SELECTED EXTRACT:
>>>
For over a century, crosswords, puzzles, and quizzes have been present in newspapers. Digital journalism has only increased the trend of integrating game elements in news media, often blurring the traditional boundaries between news and games.

This dissertation aims to explore and understand how and why news organizations and newsworkers use gamification in digital news websites and to analyze the objectives behind its implementation in news production. The importance of trying to understand this development stems from the different roles that digital games and news have in contemporary democratic societies. While journalism is often regarded as the main source of information for the public to act as citizens, digital games predominantly remain considered as entertainment media.

Drawing from media sociology and new institutionalism, this study engages with the literature on converging processes of popularization and professionalization of journalism, and how different institutional logics of gamification and journalism interact. Methodologically, this qualitative multiple case study analyzes four diverse news organizations (the Guardian, Bleacher Report, the Times of India, and Al Jazeera), interviewing 56 newsworkers, and conducting game-system analysis of their respective gamified systems.

The findings suggest that while news organizations often frame their motivations within the celebratory rhetoric of gamification, a deeper look into the material manifestations of gamified news systems tend to problematize the empowering claims of gamification. Instead, a complex interplay between the professional and commercial logics of journalism and the hedonic and utilitarian logics of gamification shapes how news organizations and newsworkers implement gamified systems. This dissertation contributes to a larger debate on the friction professionalism and the market, on institutional interaction, and the increasing transgression of journalistic institutional borders.

Abstract [en]

Would you read more news if you could earn points, win badges, unlock content, or level up? Would a journalist write more often to be on top of a leaderboard?
<<<
DATASET RECORDS:
>>>
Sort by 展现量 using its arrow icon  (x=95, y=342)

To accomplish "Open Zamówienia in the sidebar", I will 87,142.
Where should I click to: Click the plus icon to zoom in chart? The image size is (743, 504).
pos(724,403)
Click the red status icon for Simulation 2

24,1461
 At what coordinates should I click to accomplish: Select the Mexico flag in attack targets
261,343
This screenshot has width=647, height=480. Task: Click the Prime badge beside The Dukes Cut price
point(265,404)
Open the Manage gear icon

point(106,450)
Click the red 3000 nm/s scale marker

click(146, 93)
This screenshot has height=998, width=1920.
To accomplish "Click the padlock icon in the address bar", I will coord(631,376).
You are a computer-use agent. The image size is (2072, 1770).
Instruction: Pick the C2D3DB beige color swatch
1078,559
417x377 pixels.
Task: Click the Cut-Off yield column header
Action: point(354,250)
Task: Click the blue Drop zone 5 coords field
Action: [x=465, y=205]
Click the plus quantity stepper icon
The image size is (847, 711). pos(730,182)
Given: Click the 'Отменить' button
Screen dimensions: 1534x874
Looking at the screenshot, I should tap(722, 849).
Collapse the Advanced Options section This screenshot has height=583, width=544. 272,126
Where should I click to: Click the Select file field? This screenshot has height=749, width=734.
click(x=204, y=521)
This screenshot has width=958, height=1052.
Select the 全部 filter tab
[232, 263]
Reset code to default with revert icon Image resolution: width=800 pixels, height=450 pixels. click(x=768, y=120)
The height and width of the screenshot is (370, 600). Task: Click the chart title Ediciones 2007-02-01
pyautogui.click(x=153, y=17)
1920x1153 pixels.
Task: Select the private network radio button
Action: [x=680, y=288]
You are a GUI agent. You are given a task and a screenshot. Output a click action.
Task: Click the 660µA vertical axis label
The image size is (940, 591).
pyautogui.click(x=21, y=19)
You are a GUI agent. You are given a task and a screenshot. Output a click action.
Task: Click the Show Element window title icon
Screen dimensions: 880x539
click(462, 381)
<<<
REQUIRED ACTIONS:
1 > Return the passage of the gamification abstract from "The findings suggest" to "journalistic institutional borders.", word for word.
2 > Output as a JSON list of strings, one per line, the lines of the records from the line with "This screenshot has height=998, width=1920." to the line with "I will coord(631,376).", leaving out blank lines.
The records bear no relation to the text.

CORRECT ANSWERS:
1 >
The findings suggest that while news organizations often frame their motivations within the celebratory rhetoric of gamification, a deeper look into the material manifestations of gamified news systems tend to problematize the empowering claims of gamification. Instead, a complex interplay between the professional and commercial logics of journalism and the hedonic and utilitarian logics of gamification shapes how news organizations and newsworkers implement gamified systems. This dissertation contributes to a larger debate on the friction professionalism and the market, on institutional interaction, and the increasing transgression of journalistic institutional borders.

2 >
[
  "This screenshot has height=998, width=1920.",
  "To accomplish \"Click the padlock icon in the address bar\", I will coord(631,376)."
]